"My dearest, you have pressed me so often to write the story of my life that at last I have decided to satisfy your desire." - Elisabeth Vigee-Le Brun



Books Since it’s Valentine’s Day and I’ve no one to hold my hand again, I thought I’d write about the first girl in a painting that I fell in love with (if such things are possible). Elisabeth Louise Vigee-Le Brun was a portrait painter who worked around the time of the French revolution and the self-portrait which adorns the above cover is the first time I encountered her, at the National Gallery in the very early nineties. I’ve seen it a few times since though, even locally at the Face to Face: Three Centuries of Artists’ Self-portraiture exhibition at the Walker Art Gallery (catalogue still available).
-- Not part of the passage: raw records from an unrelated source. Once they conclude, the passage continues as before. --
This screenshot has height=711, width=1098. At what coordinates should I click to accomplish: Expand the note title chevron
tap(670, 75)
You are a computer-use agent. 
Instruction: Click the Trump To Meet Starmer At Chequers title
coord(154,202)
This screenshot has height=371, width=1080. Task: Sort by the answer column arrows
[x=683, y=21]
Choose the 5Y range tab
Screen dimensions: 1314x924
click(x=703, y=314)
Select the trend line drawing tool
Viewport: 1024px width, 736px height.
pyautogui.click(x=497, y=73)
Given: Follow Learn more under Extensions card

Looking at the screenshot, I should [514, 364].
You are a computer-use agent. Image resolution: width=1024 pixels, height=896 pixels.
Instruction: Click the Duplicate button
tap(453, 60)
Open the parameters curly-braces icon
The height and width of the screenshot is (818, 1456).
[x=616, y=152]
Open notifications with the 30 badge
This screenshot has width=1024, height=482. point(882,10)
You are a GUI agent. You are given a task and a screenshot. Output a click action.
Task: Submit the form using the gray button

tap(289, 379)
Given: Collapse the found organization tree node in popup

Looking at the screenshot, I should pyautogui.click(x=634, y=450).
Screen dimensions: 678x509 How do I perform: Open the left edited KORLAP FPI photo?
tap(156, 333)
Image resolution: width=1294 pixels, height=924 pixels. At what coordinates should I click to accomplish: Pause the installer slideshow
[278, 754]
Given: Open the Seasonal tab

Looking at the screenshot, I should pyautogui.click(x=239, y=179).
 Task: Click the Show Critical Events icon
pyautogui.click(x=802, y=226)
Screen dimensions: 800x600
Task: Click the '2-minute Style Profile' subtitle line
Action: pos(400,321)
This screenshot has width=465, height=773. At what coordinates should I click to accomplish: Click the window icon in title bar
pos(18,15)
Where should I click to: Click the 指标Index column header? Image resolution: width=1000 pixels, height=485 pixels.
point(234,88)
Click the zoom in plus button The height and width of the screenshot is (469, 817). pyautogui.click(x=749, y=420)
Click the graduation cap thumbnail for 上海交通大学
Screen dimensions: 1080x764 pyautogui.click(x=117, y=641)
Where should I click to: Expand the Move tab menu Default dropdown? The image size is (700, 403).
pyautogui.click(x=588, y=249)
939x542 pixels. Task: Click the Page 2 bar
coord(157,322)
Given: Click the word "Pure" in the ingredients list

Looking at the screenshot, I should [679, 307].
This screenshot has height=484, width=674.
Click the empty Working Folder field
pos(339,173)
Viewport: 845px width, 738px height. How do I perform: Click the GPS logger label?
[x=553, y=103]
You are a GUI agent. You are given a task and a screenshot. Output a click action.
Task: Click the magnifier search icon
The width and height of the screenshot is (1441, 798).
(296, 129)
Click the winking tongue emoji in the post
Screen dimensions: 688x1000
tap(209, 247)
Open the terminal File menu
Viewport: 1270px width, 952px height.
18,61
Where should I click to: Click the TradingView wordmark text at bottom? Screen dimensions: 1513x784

I now can’t really say what I found particularly striking about this image and certainly, since Vigee-Le Brun was famous for flattering her subjects I wonder the extent to which she really looked like that. I think the point was she isn’t perfect; unlike the Pre-Raphaelite beauties who are meant to have an otherworldliness, my teenage mind decided that this girl looked as though she once breathed and that I could talk to her about painting and art and music and what life was like in France at the time.

She represented the exotic in comparison to some of the drabness I was living with then. I bought the postcard and the picture has followed me around, always somehow managing to find itself blue-tacked to some surface or other, at university or at home. It’s on the wall above computer as I write, adjacent to pictures of a pig flying around the Earth, a Chambre-Hardman photograph taken from the old Liverpool Museum steps, Robert Hopper’s Nighthawks and a watch in the shape of a book from late 16th century Munich.

Every time I’ve glanced towards it I’ve wondered actually what she was like, if she lived up to my imagination. Then passing through a second-hand bookshop in Southport not too long ago I stumbled upon The Memoirs of Elisabeth Vigee-Le Brun in a translation from 1989. There are versions available on-line, but none of them really sound ‘right’ – or they don’t sound as though they were written by someone living at time, the idiom too modern perhaps. Sian Evans, the translator for this volume has purposefully attempted to preserve the style in which it was written and just reading the first few lines, I could imagine Elisabeth's voice narrating (or at least Julie Delpy’s).

These are not memoirs in the traditional sense. As she relates, her friends were always clamouring for her to write something about her life and at first she did this in the form of letters, each covering a different topic of her early life. So there’s her childhood, the first flowerings of her talent, her marriage, what she thought of music and theatre, on throwing parties and perhaps crucially for historians her visits to Versaille to paint Marie-Antoinette in the period just before the revolution and her own self-appointed exile from the country of her birth, although oddly not much about the craft of painting other than that she worked incredibly fast often fitting three sittings into a day.

You’re constantly aware that this is the older artists reflecting back upon her youth, with a certain amount of longing for before the Revolution when the aristocracy still held sway in France. It’s because of that status quo that her talent as a portraitist could flourish, being invited to their version of the Royal Academy as a teenger and moving in circles who were desperate for her abilities in capturing their likeness. Much of the time is spent simply describing those who sat for her, and she doesn’t pull punches in relation to whom she considers attractive or not. She treats them all with the same hand and the results as presented at the centre of the book are often breathtaking.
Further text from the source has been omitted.